Soru 1:
Aşağıdaki Theodora metninde özel adıyla anılan bütün kişileri sıralayın.
Soru 2:
Aşağıdaki Theodora metnini son cümlesinden sonra gelecek şekilde devam ettirin.

Seçme Metin:

>>>>>

İmparator Justin Jüstinyeni eş impartor yapınca aslında tahta iki imparator değil , iki imparator bir imparatoriçe beraber oturmuştu. Jüstinyen Theodorayı öyle sevmişti ki, amcasına senatörlerin ve imparatorluk veliahtların soylu olmayanlarla açıkçacı fahişelerle evlenmesi yasaklanmıştı. Ama amca yeğeni için yasayı senatoyu karşısına alma pahasına yumuşattı, oldu bittiye getirdi. Ve Jüstinyen amcası olduktan sonra tahta oturduğunda dönemin Romalı tarihçilerinden birinin tarihe düştüğü not gibi "Roma, tarihi boyunca fahişelik yapan çok imparatoriçe görmüştür ama imparatoriçe olan fahişeyi ilk kez görüyor." Theodora sarayda tahtın ortağı oldu, hatta kimi zaman Theodora imparatorun üstünde bir güç ve duruş gösterdi. Tarihin böyle saygıyla andığı Theodora yeşiller takımını tutuyordu.


Yani saray hipodromun kontrolünü 2 güç arasında görünüşte paylaşmıştı. Aynı kiliseleri aralarında paylaştıkları gibi Ortodoks olan Jüstinyen ile Monofizitlerin koruyucu azizesi gibi görünen Theodora.


Tüm gece Büyük Sarayın hemen yakınındaki Aya irina kilisesinden gelen Nika!! bağırtıları arasında, Saray da Theodora'nın yatak odasında konuklar vardı. Bir monofizit rahip ve Praetor'un kardeşi hararetli bir şekilde geceyi ve sabahı planlıyordu. Praetorun kardeşi telaşla Saraydan ayrılarak Praetorun yanına İmparatoriçenin mesajını iletmeye geldi. "Ne pahasına olursa olsun, asiler alınacaktı." Kalabalığı kışkırtmak içinde kalabalık içine en cevvalinden bir kaç tane Theodora provakatörü vardı. Gerginlikle ilgili çok karışık bir strateji vardı. Stratejinin mimarı Theodora senaryosunu uygulamak için en uygun zaman budur demişti.

<<<<<

Ham Veri:

>>>>>

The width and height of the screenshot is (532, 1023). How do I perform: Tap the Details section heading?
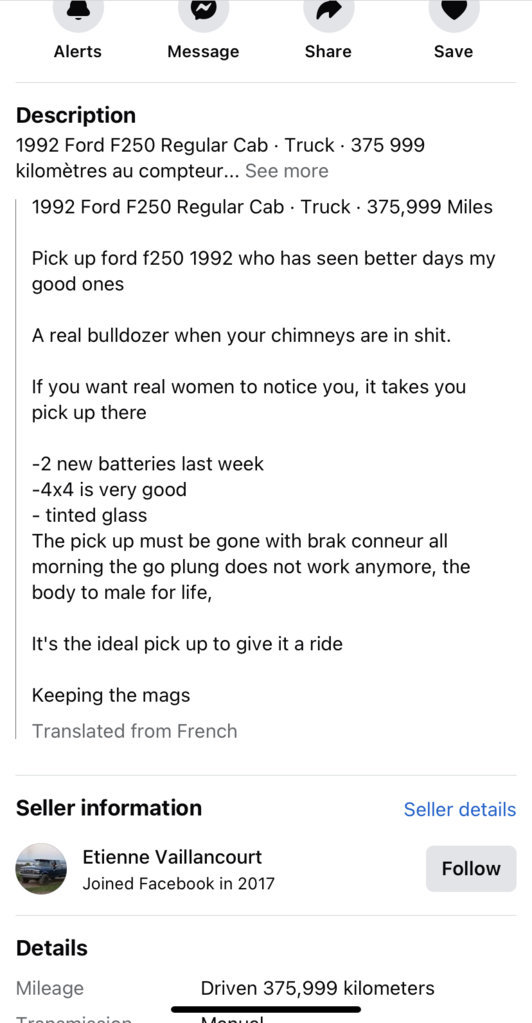click(52, 947)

<<<<<

Doğru Cevap 1:
Justin, Jüstinyen, Theodora

Doğru Cevap 2:
Praetora gelen emir açıktı ama birazd sağduyuyla askerlere kalabalığa saldırı emri verilmedi. Sabaha kadar abluka devam etti. Sabah gündoğumuyla beraber oradaki askerleri, Praetoru ve kalalabalığı Hipodrumdaki araba yarışları heyecanı sarmıştır....


Asiler şimdilik güvendeydi, kilise vermiyordu. Ayrıca İmparatorun yarışların ilk gününde halkın taleplerini dinleme geleneği vardı. İş imparatora havale edilecek ve mucizeyle ipten kurtulan bu kişilerin affı istenecekti....


Hipodrom sabah'tan itibaren dolmaya başladı. İki takım taraftarı da NİKA! NİKA! niye bağırıyor. Hipodrumda bir ağızdan Jüstinyen için en gariz küfürler ediliyor. Toplum içlerinde birikmişleri döküyordu. Hipodrom halkın yönetime tepkilerini gösterdikleri, taleplerini ilettikleri bir arenaydı. Taa en başından beri Roma kültürü Hipodromları halkla , yönetimin yüzleştiği yerler olarak görmüş ve Hipodromda olan Hipodromda kalır prensibini kabul etmişti.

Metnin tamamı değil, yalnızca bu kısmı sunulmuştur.